For example, two or more flow elements may be heated to different
temperatures in order to produce the desired flow conductance
through that flowpath. Referring to FIG. 2 for instance, this may
include heating two or more flow elements 222, 224, 226, and 228 of
each flowpath 216A-216D.
B. Example Techniques with the Same Temperatures
[0133] As stated above, the flow elements of different flowpaths
may remain at the same temperature with respect to each other
during the deposition, but are maintained at different temperatures
during the deposition process with respect to a reference
temperature. This concept is illustrated with FIG. 6 which depicts
a sixth example technique for performing film deposition in a
multi-station semiconductor processing chamber. Here, blocks 601
and 603 are the are the same as blocks 301 and 303 described above.
For blocks 605 and 607, the first and second flow elements are both
maintained at the same first temperature during simultaneous
deposition of one or more layers of material onto the first and
second substrates. In block 609, the first and second flow elements
are both adjusted to the same second temperature, after which, in
blocks 611 and 613, the first and second flow elements are both
maintained at the same second temperature during simultaneous
deposition of one or more layers of material onto the first and
second substrates.
· · · ·
PROBLEM SET
- A) Transcribe the passage on flow element temperatures in film deposition, starting at "B. Example Techniques" and ending at "303 described above.".
- B) Summarize the passage on flow element temperatures in film deposition in two sentences.
- C) Take the passage on flow element temperatures in film deposition further from the point where it stops.
The data that comes after this point is from a separate source.

DATA SEGMENT
· · · ·
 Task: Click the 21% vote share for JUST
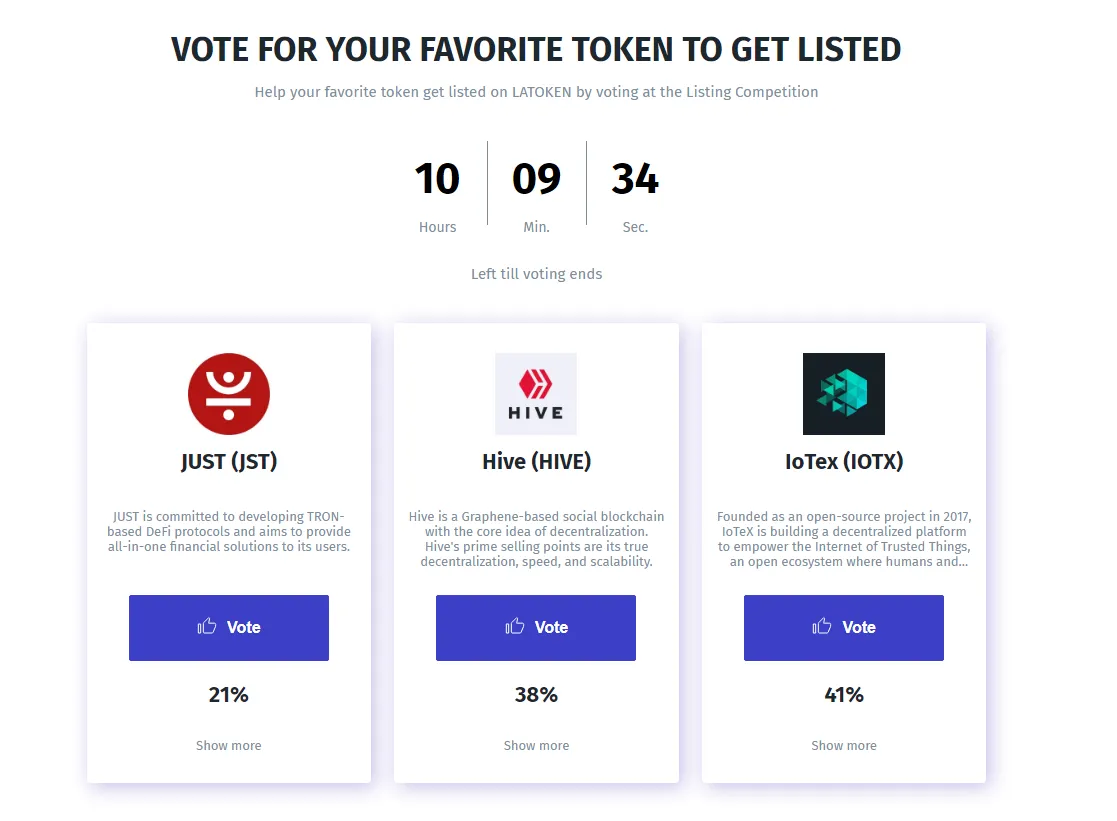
· · · ·
TASK RESPONSES
- A)
B. Example Techniques with the Same Temperatures
[0133] As stated above, the flow elements of different flowpaths
may remain at the same temperature with respect to each other
during the deposition, but are maintained at different temperatures
during the deposition process with respect to a reference
temperature. This concept is illustrated with FIG. 6 which depicts
a sixth example technique for performing film deposition in a
multi-station semiconductor processing chamber. Here, blocks 601
and 603 are the are the same as blocks 301 and 303 described above.

- B) Flow elements of different flowpaths can stay at the same temperature as one another during deposition while being held at temperatures different from a reference temperature, as FIG. 6 shows with a sixth example technique for film deposition in a multi-station semiconductor processing chamber. In that technique, the first and second flow elements are kept at the same first temperature during simultaneous deposition onto the first and second substrates, then both are adjusted to the same second temperature and held there during simultaneous deposition.

- C)
[0134] Here, the flow elements remain at the same temperature
during the deposition process with respect to each other, but are
at different distances with respect to the a reference temperature,
such as the ambient environment of the tool. These embodiments may
create a deposited material with different values of a property
throughout the material. For instance, the deposited material on
the first substrate has two different properties within the
material, such as two different RIs. The distances may be adjusted
additional times in order to create additional values and gradients
within the deposited material.
C. Use of Example Techniques with Various Deposition Processes
[0135] All of the example techniques may be used in various
deposition processes, such as CVD and ALD. For example, referring
to FIG. 3, the simultaneous deposition and maintenance of the first
and second temperatures of blocks 305 and 307 may be for the entire
CVD or ALD deposition process for the first and second substrates.
After this processing, post-processing operations may be performed
and the substrates may be removed from the chamber. For cyclic
deposition processes like ALD, the simultaneous deposition and
maintenance of temperatures of blocks 305 and 307, 405 and 407, 411
and 413, 605 and 607, and 611 and 613 described above may be
performed for one or more cycles of deposition such that these
blocks may be repeated over a deposition process.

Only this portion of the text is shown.